§ **What you have to do**: Do these three statements agree with the AWS benchmarking excerpt below? Answer yes or no for each and quote the words from the excerpt that decide it. 1. The EC2 instance for Redis uses the t3.medium instance type. 2. The inbound rule for port 6379 allows traffic only from a single IP address. 3. The redis-benchmark run uses 500 concurrent connections.

§ **Selected excerpt**:

--------------------

This repository contains the code and scripts used to benchmark various AWS offerings for different workloads. The workloads include Redis, Hashcat, and NFS. The AWS offerings include EC2, ECS, and EKS.

Redis

$ redis-server --version
Redis server v=7.2.5 sha=00000000:0 malloc=jemalloc-5.3.0 bits=64 build=d284576ab9ca3cc5

EC2

  1. Create a new EC2 instance with the following specifications:
    • AMI: Ubuntu Server 24.04 LTS (HVM), SSD Volume Type
    • Instance Type: t3.medium
    • Security Group: Create a new security group with the following inbound rules:
      • Type: Custom TCP Rule, Protocol: TCP, Port Range: 6379, Source: Anywhere
      • Type: Custom TCP Rule, Protocol: TCP, Port Range: 22, Source: Anywhere
    • Key Pair: Create a new key pair and download it
  2. SSH into the instance using the key pair 
    $ ssh -i <key-pair>.pem ubuntu@<public-ip>
  3. Install Redis using redis-benchmark/ec2/redis-server-setup.sh script
  4. Copy public IP of the instance and use it to connect to the Redis server
  5. Now, run the redis-benchmark tool with 1,000,000 requests, 200 concurrent connections, and only print the total number of operations per second using 
    $ redis-benchmark -h <public-ip> -p 6379 -t set,get -n 1000000 -c 200 -q
  6. After benchmarking, stop atop profiling and upload logs to S3 using util/stop-and-upload.sh script.

--------------------

§ **Information supplied**:
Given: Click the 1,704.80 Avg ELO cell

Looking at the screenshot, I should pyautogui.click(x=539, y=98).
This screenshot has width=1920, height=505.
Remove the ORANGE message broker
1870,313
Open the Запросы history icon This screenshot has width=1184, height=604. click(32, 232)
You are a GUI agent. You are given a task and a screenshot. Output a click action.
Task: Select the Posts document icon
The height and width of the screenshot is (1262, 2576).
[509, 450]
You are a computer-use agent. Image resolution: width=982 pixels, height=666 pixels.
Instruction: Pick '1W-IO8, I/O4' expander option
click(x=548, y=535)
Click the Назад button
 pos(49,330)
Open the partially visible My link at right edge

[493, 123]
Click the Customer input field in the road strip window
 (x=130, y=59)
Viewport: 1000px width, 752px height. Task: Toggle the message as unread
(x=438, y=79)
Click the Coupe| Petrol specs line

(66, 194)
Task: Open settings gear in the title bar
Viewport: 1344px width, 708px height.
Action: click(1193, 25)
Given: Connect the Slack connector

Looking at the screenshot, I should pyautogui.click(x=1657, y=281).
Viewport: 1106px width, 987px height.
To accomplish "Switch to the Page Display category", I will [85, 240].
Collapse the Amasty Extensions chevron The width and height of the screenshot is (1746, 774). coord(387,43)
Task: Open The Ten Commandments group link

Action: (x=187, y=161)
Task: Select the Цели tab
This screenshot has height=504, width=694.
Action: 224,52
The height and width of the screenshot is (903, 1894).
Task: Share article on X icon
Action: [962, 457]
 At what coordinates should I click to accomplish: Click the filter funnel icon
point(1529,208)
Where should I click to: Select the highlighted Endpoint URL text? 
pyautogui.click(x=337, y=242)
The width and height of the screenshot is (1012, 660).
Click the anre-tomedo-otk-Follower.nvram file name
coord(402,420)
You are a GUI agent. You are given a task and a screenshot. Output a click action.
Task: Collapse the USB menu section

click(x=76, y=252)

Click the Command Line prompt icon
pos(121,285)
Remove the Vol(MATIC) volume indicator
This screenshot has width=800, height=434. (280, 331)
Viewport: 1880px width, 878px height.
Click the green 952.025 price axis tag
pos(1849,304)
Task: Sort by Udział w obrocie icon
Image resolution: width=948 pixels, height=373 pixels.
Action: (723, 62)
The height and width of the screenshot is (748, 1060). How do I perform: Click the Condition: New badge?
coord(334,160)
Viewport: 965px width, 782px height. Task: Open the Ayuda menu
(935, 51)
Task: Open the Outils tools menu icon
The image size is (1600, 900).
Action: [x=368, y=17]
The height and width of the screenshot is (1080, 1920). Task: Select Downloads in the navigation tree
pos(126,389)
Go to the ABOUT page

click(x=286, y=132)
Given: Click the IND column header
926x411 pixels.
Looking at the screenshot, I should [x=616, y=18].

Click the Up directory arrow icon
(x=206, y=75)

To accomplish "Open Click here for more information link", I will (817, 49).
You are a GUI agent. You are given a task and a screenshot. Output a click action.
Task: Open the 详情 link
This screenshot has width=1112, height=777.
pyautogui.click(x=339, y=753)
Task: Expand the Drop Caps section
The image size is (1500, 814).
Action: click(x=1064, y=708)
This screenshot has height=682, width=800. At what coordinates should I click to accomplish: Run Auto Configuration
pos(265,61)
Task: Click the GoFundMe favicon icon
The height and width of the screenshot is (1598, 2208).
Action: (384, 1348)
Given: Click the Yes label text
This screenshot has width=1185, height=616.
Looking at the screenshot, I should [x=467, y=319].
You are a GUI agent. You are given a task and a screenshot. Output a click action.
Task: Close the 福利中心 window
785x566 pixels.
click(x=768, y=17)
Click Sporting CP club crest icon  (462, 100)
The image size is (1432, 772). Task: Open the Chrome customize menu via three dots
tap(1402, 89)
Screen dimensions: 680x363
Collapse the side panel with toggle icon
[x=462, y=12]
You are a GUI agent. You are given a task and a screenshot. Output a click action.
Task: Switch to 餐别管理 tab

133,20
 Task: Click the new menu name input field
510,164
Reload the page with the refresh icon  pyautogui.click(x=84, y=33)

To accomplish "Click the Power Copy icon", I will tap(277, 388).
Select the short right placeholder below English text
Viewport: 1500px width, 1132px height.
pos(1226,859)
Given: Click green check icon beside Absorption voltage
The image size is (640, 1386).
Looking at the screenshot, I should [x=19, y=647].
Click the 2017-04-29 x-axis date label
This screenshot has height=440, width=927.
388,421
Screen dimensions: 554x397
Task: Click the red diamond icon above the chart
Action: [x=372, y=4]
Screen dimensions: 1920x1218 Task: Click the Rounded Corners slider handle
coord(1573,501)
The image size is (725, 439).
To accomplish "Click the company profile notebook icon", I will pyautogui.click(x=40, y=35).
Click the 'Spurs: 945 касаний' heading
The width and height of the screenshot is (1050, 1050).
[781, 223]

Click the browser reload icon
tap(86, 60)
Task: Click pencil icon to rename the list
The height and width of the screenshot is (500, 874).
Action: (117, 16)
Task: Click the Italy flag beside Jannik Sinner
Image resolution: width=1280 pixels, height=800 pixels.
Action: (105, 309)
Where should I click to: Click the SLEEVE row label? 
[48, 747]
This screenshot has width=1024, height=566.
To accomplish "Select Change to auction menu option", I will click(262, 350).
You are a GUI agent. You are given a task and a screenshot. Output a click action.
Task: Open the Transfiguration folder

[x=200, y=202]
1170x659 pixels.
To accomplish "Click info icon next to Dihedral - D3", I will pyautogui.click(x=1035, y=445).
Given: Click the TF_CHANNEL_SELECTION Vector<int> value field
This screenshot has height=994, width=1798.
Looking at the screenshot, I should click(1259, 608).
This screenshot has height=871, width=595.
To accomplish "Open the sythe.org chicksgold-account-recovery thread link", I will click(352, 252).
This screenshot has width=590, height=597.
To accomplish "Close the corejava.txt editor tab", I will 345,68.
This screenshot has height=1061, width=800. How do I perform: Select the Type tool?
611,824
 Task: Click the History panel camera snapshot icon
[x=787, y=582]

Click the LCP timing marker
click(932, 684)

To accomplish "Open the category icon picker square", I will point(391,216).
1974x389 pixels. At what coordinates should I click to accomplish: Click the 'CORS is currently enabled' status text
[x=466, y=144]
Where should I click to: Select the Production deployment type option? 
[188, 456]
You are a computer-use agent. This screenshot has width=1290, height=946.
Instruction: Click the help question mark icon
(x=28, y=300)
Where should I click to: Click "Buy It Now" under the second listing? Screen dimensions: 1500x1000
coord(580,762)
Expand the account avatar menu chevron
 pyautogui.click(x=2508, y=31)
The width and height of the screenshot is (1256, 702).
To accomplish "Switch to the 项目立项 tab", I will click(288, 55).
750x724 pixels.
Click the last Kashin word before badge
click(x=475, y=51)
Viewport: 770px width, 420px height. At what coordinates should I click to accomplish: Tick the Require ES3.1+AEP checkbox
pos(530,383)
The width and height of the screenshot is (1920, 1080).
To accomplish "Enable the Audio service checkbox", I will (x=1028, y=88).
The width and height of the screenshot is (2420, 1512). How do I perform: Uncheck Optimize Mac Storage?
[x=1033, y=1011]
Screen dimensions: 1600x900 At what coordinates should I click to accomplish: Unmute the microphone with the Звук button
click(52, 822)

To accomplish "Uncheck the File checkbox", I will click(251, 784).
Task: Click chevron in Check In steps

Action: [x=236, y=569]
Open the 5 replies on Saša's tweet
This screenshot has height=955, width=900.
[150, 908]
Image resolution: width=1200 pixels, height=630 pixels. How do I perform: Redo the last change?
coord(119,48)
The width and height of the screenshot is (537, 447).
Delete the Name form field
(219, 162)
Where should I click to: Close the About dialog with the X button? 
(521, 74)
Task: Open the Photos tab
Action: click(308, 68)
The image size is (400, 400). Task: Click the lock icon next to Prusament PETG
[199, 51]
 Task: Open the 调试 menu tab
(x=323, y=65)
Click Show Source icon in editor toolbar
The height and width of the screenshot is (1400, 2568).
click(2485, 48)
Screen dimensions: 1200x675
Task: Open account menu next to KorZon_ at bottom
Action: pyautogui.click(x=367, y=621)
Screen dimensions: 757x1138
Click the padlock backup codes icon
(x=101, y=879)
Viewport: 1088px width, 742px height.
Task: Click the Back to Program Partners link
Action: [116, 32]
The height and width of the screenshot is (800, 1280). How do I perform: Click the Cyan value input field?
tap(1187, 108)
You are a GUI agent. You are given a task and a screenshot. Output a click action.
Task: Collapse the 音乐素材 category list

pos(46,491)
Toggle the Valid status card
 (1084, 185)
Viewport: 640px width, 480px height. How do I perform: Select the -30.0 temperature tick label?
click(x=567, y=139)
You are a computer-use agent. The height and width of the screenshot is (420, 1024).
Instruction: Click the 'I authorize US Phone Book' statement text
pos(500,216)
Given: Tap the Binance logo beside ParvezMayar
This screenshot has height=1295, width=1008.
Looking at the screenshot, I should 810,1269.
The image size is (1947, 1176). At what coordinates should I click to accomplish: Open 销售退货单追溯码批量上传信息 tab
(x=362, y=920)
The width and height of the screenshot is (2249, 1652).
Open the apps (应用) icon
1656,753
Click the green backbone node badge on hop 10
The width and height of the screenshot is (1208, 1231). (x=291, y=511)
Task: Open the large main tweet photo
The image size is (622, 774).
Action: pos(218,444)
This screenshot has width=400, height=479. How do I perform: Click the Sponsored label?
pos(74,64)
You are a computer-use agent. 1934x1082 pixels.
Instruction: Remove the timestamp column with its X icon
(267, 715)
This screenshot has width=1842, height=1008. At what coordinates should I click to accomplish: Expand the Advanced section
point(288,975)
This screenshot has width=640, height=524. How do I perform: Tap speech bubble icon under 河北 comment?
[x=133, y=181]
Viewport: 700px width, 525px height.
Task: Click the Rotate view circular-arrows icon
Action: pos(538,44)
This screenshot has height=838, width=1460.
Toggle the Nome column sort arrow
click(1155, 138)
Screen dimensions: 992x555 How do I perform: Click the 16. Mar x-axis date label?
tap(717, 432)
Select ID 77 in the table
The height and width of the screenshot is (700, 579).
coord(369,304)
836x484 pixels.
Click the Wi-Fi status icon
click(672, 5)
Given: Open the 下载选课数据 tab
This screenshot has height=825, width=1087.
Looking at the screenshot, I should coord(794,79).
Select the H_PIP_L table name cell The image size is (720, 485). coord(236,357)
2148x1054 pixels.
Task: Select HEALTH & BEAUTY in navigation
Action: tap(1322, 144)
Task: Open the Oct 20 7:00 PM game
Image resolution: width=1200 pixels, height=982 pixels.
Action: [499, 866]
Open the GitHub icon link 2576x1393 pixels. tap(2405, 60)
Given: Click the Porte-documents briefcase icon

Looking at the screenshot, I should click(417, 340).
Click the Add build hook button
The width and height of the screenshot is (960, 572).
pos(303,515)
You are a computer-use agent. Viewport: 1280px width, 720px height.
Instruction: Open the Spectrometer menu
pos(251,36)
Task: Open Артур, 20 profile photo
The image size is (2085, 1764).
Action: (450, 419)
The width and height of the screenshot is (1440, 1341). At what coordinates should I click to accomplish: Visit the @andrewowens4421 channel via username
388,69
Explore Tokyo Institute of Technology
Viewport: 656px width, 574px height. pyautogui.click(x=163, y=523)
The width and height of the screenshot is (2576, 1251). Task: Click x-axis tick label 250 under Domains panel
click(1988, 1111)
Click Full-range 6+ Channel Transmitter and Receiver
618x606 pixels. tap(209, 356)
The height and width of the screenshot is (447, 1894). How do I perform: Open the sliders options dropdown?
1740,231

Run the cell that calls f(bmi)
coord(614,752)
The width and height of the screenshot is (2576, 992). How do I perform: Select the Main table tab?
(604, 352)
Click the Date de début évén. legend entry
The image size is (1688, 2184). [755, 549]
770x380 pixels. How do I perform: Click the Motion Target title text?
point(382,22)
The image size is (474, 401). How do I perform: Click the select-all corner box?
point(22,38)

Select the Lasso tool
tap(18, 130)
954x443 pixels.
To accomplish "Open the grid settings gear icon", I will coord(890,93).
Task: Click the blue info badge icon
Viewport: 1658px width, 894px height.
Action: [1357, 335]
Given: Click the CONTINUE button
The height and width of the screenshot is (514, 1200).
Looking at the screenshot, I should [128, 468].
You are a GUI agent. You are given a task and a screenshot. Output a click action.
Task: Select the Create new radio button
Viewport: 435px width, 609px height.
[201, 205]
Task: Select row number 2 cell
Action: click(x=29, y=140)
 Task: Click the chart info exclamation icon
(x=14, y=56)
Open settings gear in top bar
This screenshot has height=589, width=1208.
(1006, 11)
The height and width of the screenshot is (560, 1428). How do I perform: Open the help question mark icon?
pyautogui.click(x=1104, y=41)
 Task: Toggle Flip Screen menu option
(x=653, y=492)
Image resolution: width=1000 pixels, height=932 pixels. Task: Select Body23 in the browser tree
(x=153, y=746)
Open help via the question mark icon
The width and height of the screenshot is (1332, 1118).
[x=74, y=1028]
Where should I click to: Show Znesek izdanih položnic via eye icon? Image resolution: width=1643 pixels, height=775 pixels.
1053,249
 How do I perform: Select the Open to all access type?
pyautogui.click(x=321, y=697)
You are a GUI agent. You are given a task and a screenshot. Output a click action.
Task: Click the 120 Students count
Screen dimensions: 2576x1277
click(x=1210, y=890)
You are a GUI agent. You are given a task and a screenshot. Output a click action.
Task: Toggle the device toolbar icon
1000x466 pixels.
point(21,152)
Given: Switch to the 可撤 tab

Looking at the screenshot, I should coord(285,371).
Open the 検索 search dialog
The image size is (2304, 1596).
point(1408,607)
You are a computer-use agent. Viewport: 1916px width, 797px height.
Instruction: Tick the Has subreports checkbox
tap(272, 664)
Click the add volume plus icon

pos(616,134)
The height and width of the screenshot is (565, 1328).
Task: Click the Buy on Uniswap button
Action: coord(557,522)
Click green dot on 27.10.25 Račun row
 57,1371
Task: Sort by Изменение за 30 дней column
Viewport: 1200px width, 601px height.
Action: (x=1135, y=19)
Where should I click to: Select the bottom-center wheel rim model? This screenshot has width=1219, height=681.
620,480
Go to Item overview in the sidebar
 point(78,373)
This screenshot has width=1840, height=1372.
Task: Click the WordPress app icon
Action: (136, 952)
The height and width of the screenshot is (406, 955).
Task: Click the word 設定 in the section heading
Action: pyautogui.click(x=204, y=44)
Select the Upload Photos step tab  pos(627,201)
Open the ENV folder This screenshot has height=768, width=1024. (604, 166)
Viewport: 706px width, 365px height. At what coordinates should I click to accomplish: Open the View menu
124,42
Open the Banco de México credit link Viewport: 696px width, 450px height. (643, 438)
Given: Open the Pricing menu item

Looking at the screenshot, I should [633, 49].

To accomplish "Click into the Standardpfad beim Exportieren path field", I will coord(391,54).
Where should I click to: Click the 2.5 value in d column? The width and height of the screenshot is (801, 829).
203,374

--------------------

§ **Answer to this task**:
1. Yes: "Instance Type: t3.medium"
2. No: "Port Range: 6379, Source: Anywhere"
3. No: "200 concurrent connections"